By: Nathan Tok, Peak Associate
You know what is the most important thing to students? No, I’m not thinking of grades, or even how full the 145 is during rush hour. I am thinking of food. You know, the thing which enables people to live? Which gives us energy and enables students to study? Which keeps society functioning?
Did you know the department of biomedical physiology and kinesiology (BPK) in the Faculty of Science used to offer the Applied Human Nutrition Certificate Program? Now the only certificate program in BPK is the Occupational Ergonomics certificate. While that program is important for students wanting to work toward keeping people safe and comfortable in various industries, nutrition or food science is important as well and should once again be offered to students. Indeed, the food science program at SFU was famous enough to have even been promoted by the Alberta government and on international student websites.
Food science, according to the UBC Faculty of Land and Food Systems, goes beyond just how to make food. It looks at the biochemistry of food, nutrition, how food is made and processed, how food is developed, distributed, and influences our society. In short, it studies food through the tools of the natural and social sciences.
Beyond just offering essential life knowledge to students, a food science program would enable graduates to access and apply for a wide range of jobs such as food analysis technicians and food processing inspectors. Food and nutrition is a huge field in BC with over 2,500 food-related businesses generating around $9 billion worth of food per year. In fact, over 30,000 people in this province work in food-related jobs. In order to prepare its students for what is a very prevalent industry, SFU should reinstate a food science or nutrition program.
There is good news, though! The infrastructure for the program is mostly in place already. To begin with, the program could follow the old Applied Human Nutrition Certificate Program with necessary changes made for course updates. For example, KIN 312: Nutrition in Fitness and Sport which existed in the old certificate program simply needs to be updated to BPK 312: Nutrition for Fitness and Sport. Other departments like biology can contribute courses to the program — such as BISC 373: Brewing Science — as an elective to supplement learning.

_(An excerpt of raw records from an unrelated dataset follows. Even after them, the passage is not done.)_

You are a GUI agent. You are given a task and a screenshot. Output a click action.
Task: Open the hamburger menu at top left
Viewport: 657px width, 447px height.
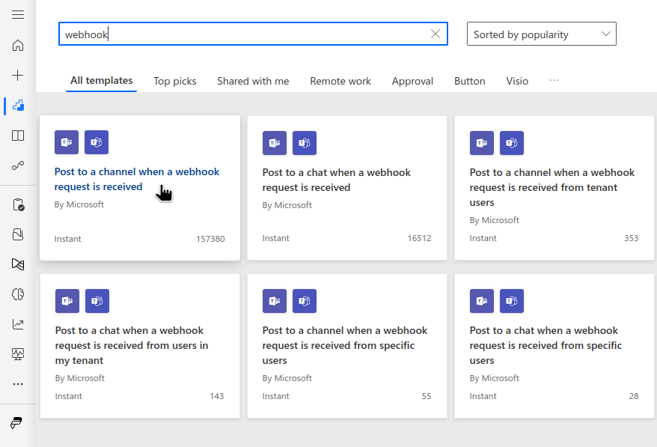point(18,13)
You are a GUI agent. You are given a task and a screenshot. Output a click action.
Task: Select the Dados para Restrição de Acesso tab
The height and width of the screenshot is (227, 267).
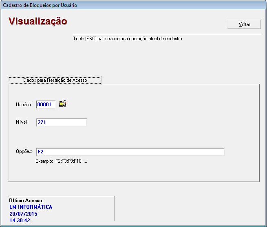tap(55, 80)
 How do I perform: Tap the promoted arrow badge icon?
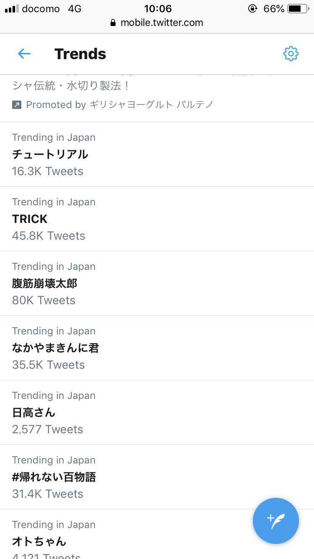pos(17,105)
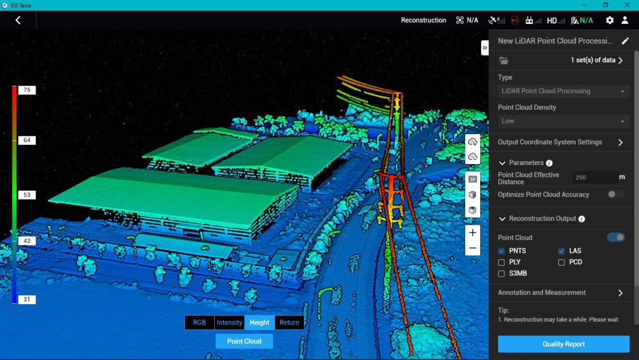Select the 2D view mode icon
Image resolution: width=639 pixels, height=360 pixels.
472,179
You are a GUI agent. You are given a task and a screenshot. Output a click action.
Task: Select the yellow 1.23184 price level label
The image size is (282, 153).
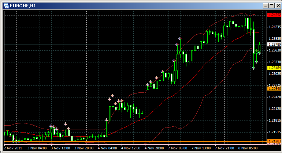274,68
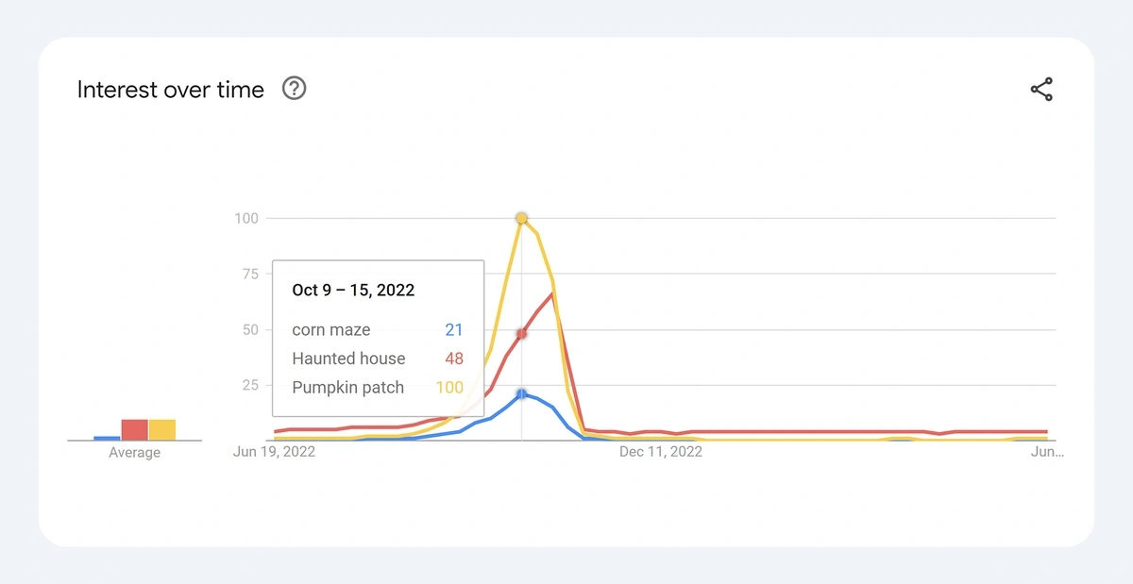Screen dimensions: 1133x584
Task: Click 'Pumpkin patch' in the tooltip
Action: pos(347,388)
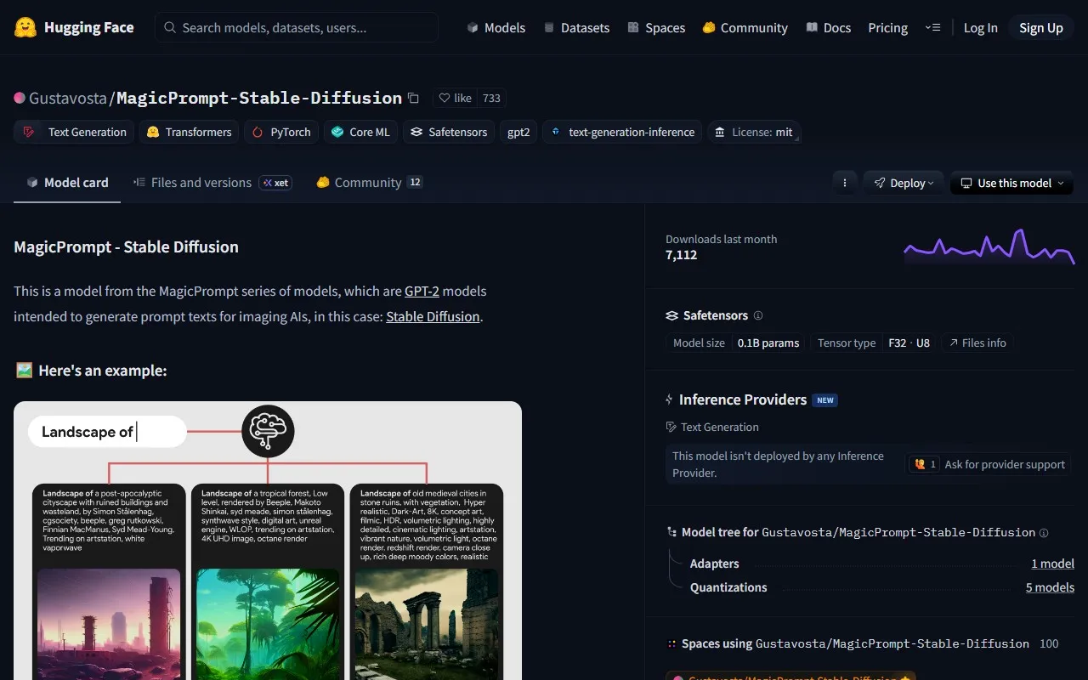Click the Safetensors info icon
The image size is (1088, 680).
pos(758,315)
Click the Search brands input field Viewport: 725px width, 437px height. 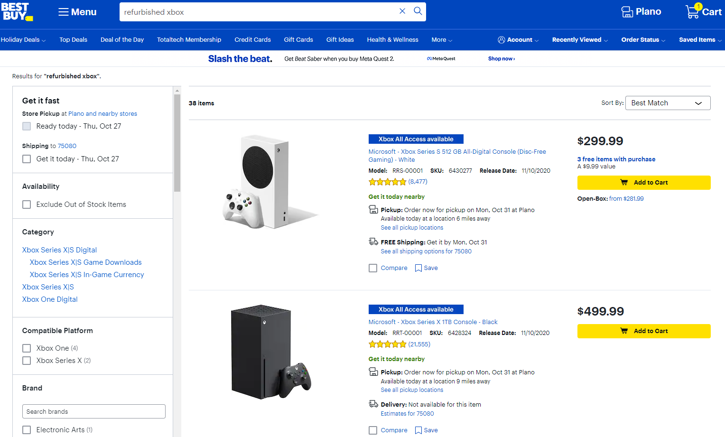[x=93, y=411]
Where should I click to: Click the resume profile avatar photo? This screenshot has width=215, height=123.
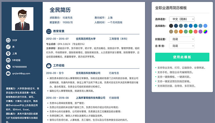pos(22,19)
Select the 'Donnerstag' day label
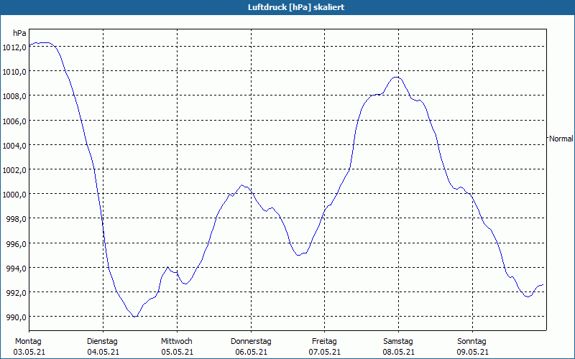575x359 pixels. tap(251, 341)
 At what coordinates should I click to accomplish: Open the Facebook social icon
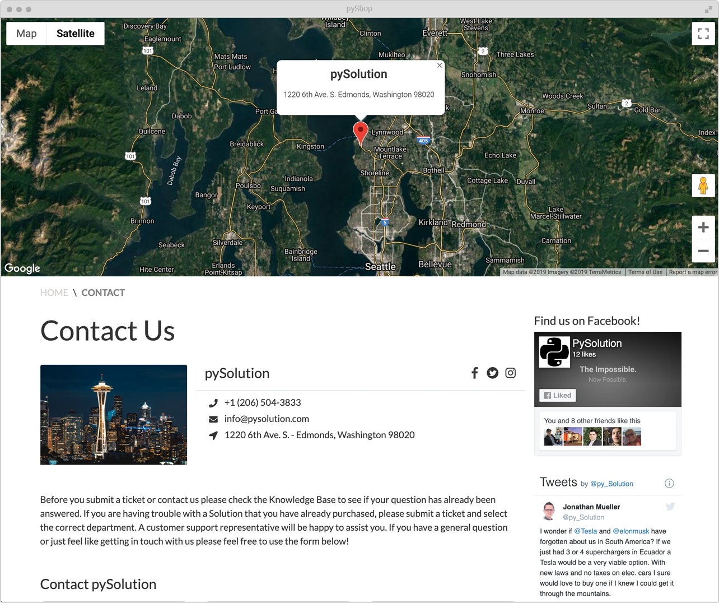[474, 373]
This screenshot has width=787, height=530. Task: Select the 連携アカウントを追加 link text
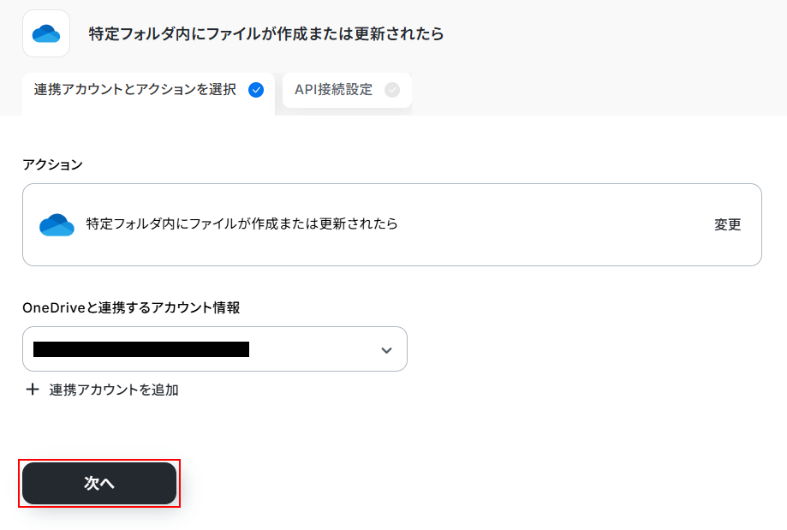[x=114, y=390]
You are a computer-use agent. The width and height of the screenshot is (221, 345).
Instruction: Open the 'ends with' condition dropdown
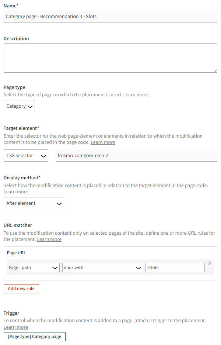[102, 267]
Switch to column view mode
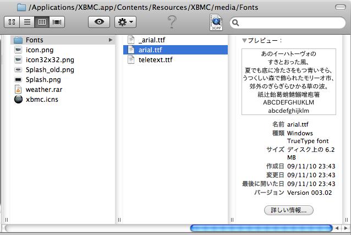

As the food science program expands, brand new courses unique to the program, such as those dealing with food production processes, and food laws and regulations, could also be created to round off, strengthen, and specialize the program as per student interest.
BC is famous for food production. Just think about the Okanagan wineries, fruit farms, and dairy production (check where your milk comes from next time, it might be closer than you think) SFU should create a program to help students gain job-ready skills to tap into these promising BC industries.
So come on SFU, let’s recreate a program that will let students and faculty explore the exciting world of food!